(a) Thus, a general suspension of the capital punishment is lawful in a community whose members are peaceful and not inclined to violence or other crimes subversive of law and order. Whether such ideal conditions exist today may be doubted, and indeed some countries that abolished the death penalty have found that this proved an incentive to crime and they were forced to restore the former laws.

(b) A particular exemption from capital punishment is lawful, when there are good reasons recognized by law for commutation or clemency. This has been the practice of governments throughout history, and is justified when it furthers the common welfare, or at least shows mercy to a deserving individual without harm to society. But a judge has to condemn when the law and the facts call for condemnation, and the authority in whom the pardoning power is vested has to use his power prudently, lest he encourage lawlessness.

1822. It is not morally lawful to put criminals to death unless the following conditions are present:

(a) the crime must be external and of such a character that the public welfare requires the supreme punishment, either on account of the enormity of the act (e.g., murder), or on account of its danger (e.g., sleeping at one’s post in time of war). Further, the crime must be certain and sufficiently established, for, since the punishment should fit the offense and the law presumes innocence until guilt is proved, no one should be sentenced to death except for a serious and certain crime. The Fifth Amendment to the American Constitution declares that no person shall be deprived of life, liberty or property without due process of law;

(b) the sentence of death and its execution should be performed by those who have public authority for these acts and in the manner required by law. For capital punishment is a means of self-defense used by society, and its use pertains there fore to the representatives of society. Moreover, if private individuals exercised this function, accused persons would not receive the consideration of their rights or the opportunity of defense due them, and the public peace would be overthrown by murders of revenge committed in the name of justice.

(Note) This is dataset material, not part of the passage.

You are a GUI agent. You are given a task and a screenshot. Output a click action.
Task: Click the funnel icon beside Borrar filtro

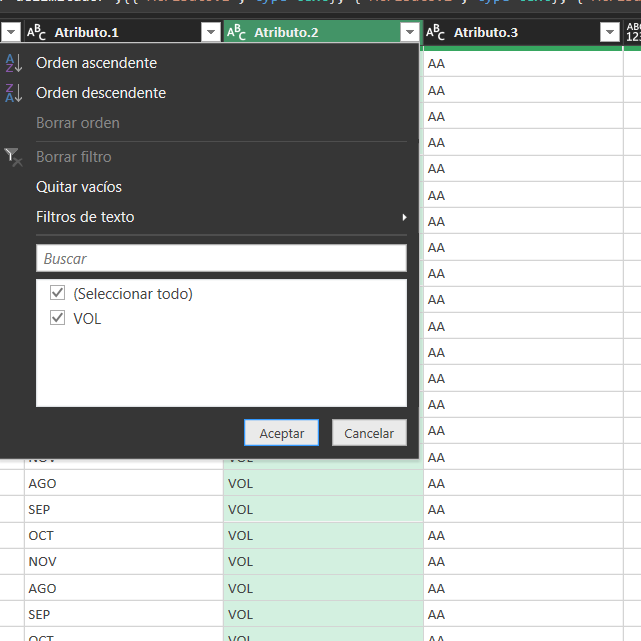13,156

(c) the penalty should be carried out in a humane and Christian manner, as is manifest. The convicted man should be allowed time and opportunity to make his peace with God and, if possible, to say farewell to relatives. Slow and agonizing forms of killing are of course entirely wrong, no matter how wicked the criminal who is being executed. The American law and other laws do not permit a pregnant woman to be executed until she has delivered her child.

1823. Unlawful Killing of Offenders.—The killing of offenders is, therefore, unlawful in the following cases:

(a) when the offense is not serious or fully deliberate (e.g., involuntary manslaughter), or when it has not been sufficiently established (e.g., if it is not certain that the supposed victim of murder is dead or that he died from a homicidal act). In civilized countries today the law inflicts capital punishment only for the most serious crimes, and the State has to prove its case beyond reasonable doubt before the punishment can be decreed. But in the past death was often the penalty for horse- or sheep-stealing, or even smaller offenses, and in times of excitement men have sometimes been sentenced to death without a fair trial;

(b) when the sentence of death is not pronounced or executed legally. Those who lynch the perpetrators of heinous crimes are often in good faith, especially if the processes of the law are too slow or uncertain, but since they act without authority, their deed is really murder. The same is true of a husband who kills his wife taken in adultery, of the relative of a seduced girl who kills the seducer, of an officer of the law who unnecessarily or without authorization kills a man sentenced to death when the latter is trying to escape. The State has the right, though, to declare a notorious malefactor outlawed, and thus to give to private citizens the right to take him dead or alive, or to kill him on sight; but it is clear that the exercise of this right is a dangerous remedy and one to be used sparingly;

(c) when the mode of killing or the circumstances are repugnant to Christian feeling. Today capital punishment is generally inflicted in a humane manner, but history records many cruel forms of execution, as when men were hanged, drawn and quartered, or burned at the stake, or put to death amid the jeers and curses of the populace.